Oh God, “Sir Smith” gives me the rage so much!

Re the author not remembering their own plots, Bridget Jones’ brother completely disappeared from the second book, as did her schizophrenic granny, and Jeremy & Magda’s children kept changing ages.

Barbadossunset · 01/04/2024 22:53

I remember being irritated by a series on tv set in World War II, when a body is found with some ‘2nd class stamps in her pocket’.
1st and 2nd class post only started in 1968 - before that there was only one class.

BandyMcBandface · 01/04/2024 23:02

It’s the minor errors that tend to get me.

Can’t remember the titles of the books, but remember one where someone was travelling by train to Bath and the train somehow went from Paddington to Didcot to Reading.

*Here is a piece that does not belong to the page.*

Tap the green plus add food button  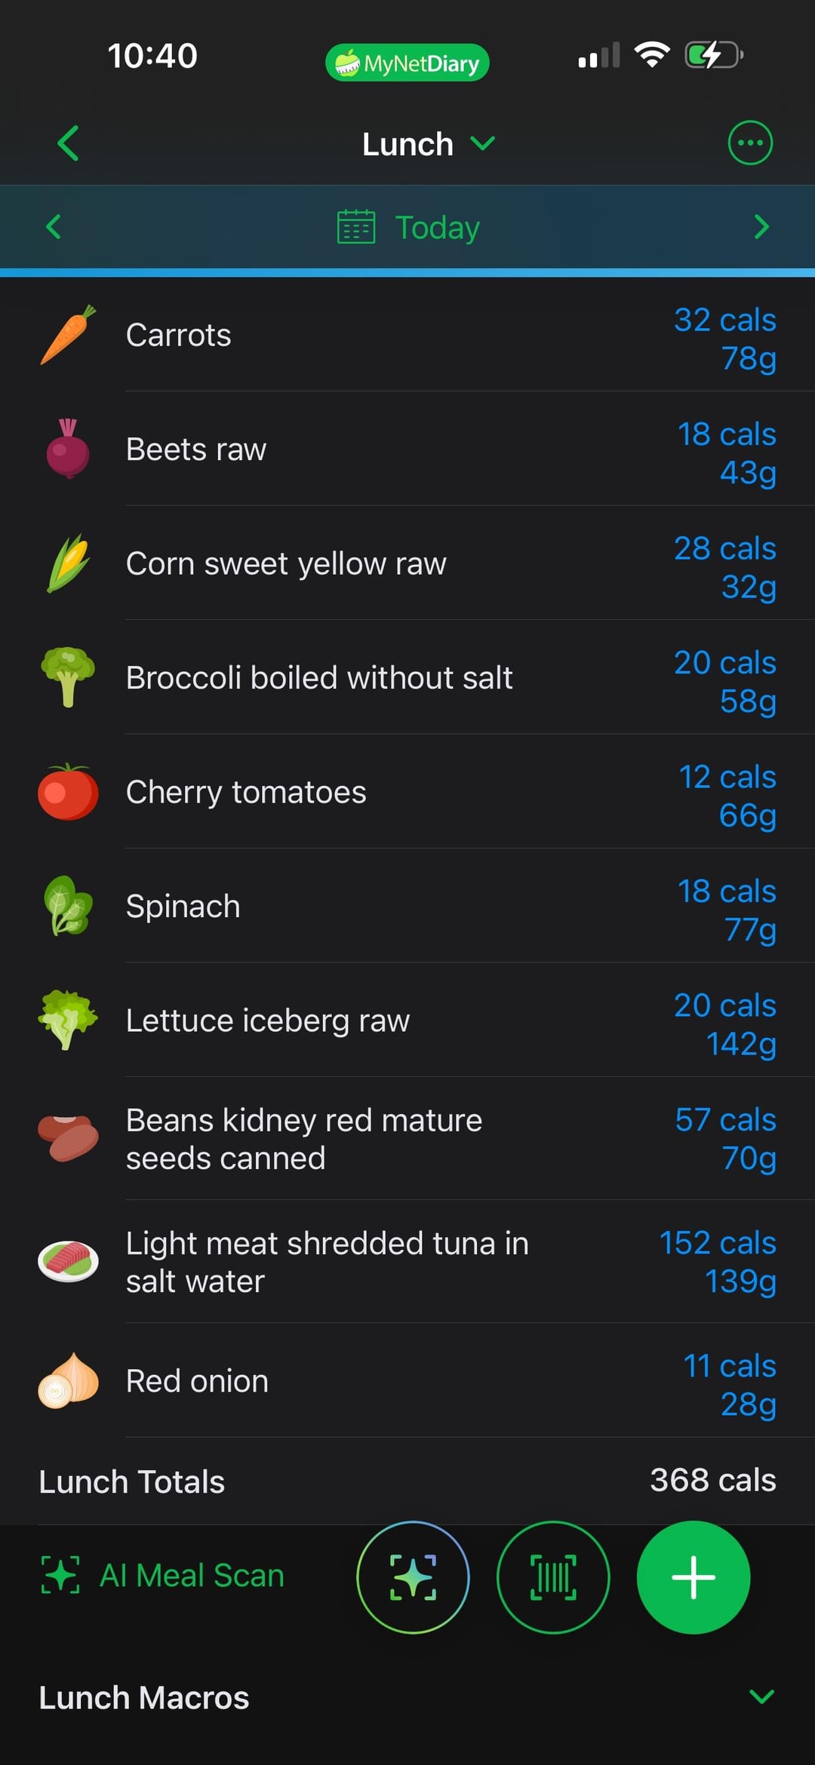coord(694,1577)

Also an apparently non-fiction book set in an office building I worked in which kept referring to some department being on the 17th floor. The building only had 14 floors…

Cassie124 · 01/04/2024 23:04

I remember reading a book set in the elizabethan court where the author had one of the major female characters not only marry her husbands in the wrong order, but actually married her to her own son, as she clearly hadn't looked at the timeline properly. It completely threw me out of the story, it was such a basic thing to get wrong!

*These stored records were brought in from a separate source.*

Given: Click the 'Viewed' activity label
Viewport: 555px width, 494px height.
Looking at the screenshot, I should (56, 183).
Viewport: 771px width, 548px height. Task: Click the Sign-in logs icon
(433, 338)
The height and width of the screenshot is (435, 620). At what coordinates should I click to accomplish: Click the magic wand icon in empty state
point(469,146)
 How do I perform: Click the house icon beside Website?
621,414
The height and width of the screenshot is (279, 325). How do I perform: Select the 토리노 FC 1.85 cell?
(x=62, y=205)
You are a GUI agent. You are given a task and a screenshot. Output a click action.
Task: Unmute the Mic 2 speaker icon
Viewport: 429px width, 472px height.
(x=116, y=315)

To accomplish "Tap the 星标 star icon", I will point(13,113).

BronzeAge · 01/04/2024 23:07

OneFrenchEgg · 01/04/2024 22:44

You all need John Sutherland and his literary puzzles

But his aren’t mostly plain inaccuracies.

OneFrenchEgg · 01/04/2024 23:13

@BronzeAge no but in the spirit of things not sitting right. Plus interesting if literature is your thing.

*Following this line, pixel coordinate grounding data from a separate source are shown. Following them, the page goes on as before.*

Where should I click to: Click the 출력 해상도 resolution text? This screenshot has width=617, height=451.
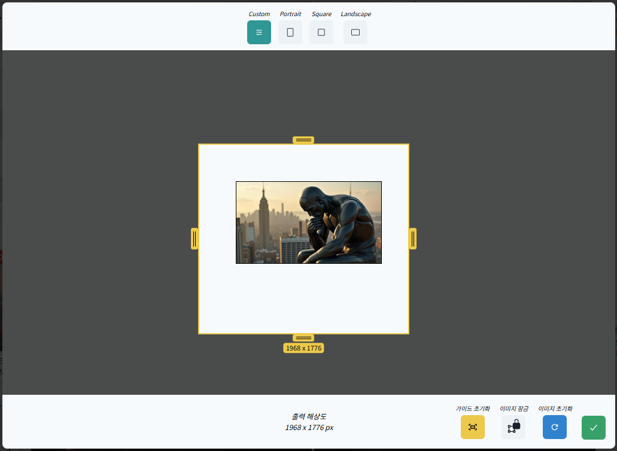(x=309, y=416)
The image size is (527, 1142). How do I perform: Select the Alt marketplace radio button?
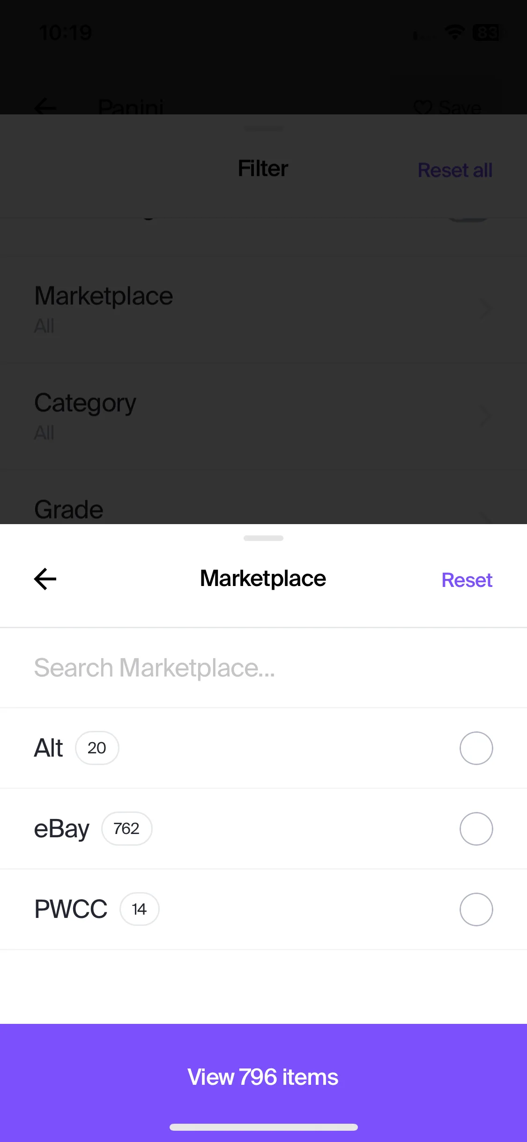pyautogui.click(x=476, y=748)
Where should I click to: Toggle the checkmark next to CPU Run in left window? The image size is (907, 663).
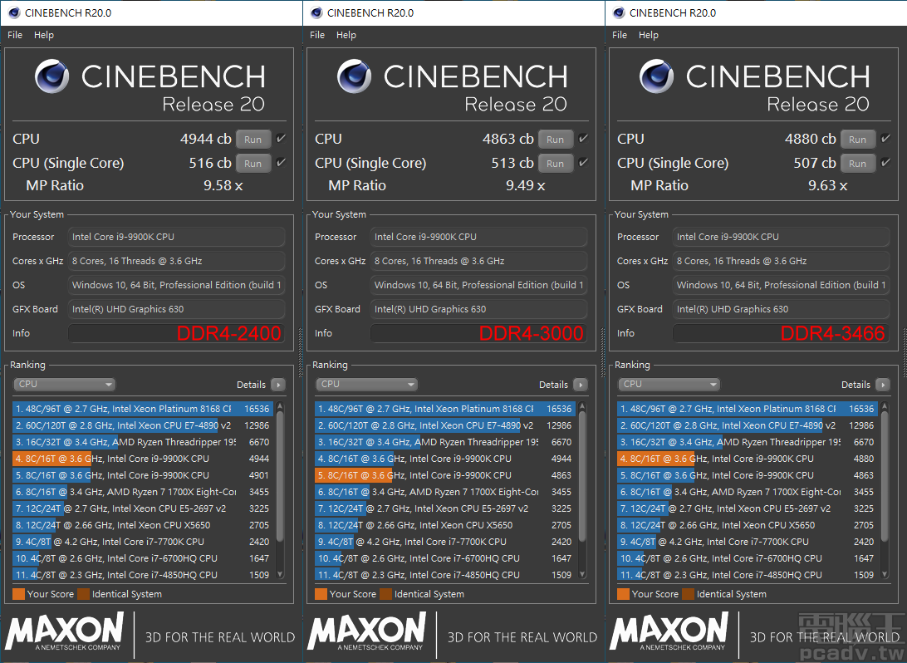[x=282, y=139]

VeryQuaintIrene · 01/04/2024 23:16

This is a wonderful thread. Love the one about sheltering in the Jubilee Line during the Blitz.

Allthegoodnamesarechosen · 01/04/2024 23:21

’The Other Boleyn Girl’ makes Mary Anne’s younger sister when she was actually the elder of the two. Why? It doesn’t make any difference to the plot, but it had me spitting tin tacks.

It wasn’t a bad book as these non historical novels go, but the pointless switching just annoyed me on every page.

Also, there is no evidence that Thomas Cromwell was in favour of women’s education, whereas Thomas More was famous for it ( and regarded as a bit mad, tbh, although it may have influenced Henry VIII to ensure both Mary and Elizabeth’s very rigorous education in languages). Hilary Mantel shouldn’t alter history imho

Grrrr

BronzeAge · 01/04/2024 23:22

OneFrenchEgg · 01/04/2024 23:13

@BronzeAge no but in the spirit of things not sitting right. Plus interesting if literature is your thing.

Oh, I agree they’re brilliant.(Or mostly — there are a few he’s just misreading or plain wrong about, but the ‘enjoyably silly speculation’ ones are great fun, like whether Black Beauty is a gelding and whether Lady Bertram’s pug is male or female etc.

Zonder · 01/04/2024 23:24

I totally agree OP. I've read a couple of books set in towns I've lived in. Both made such irritatingly simple geographical errors that I couldn't finish them.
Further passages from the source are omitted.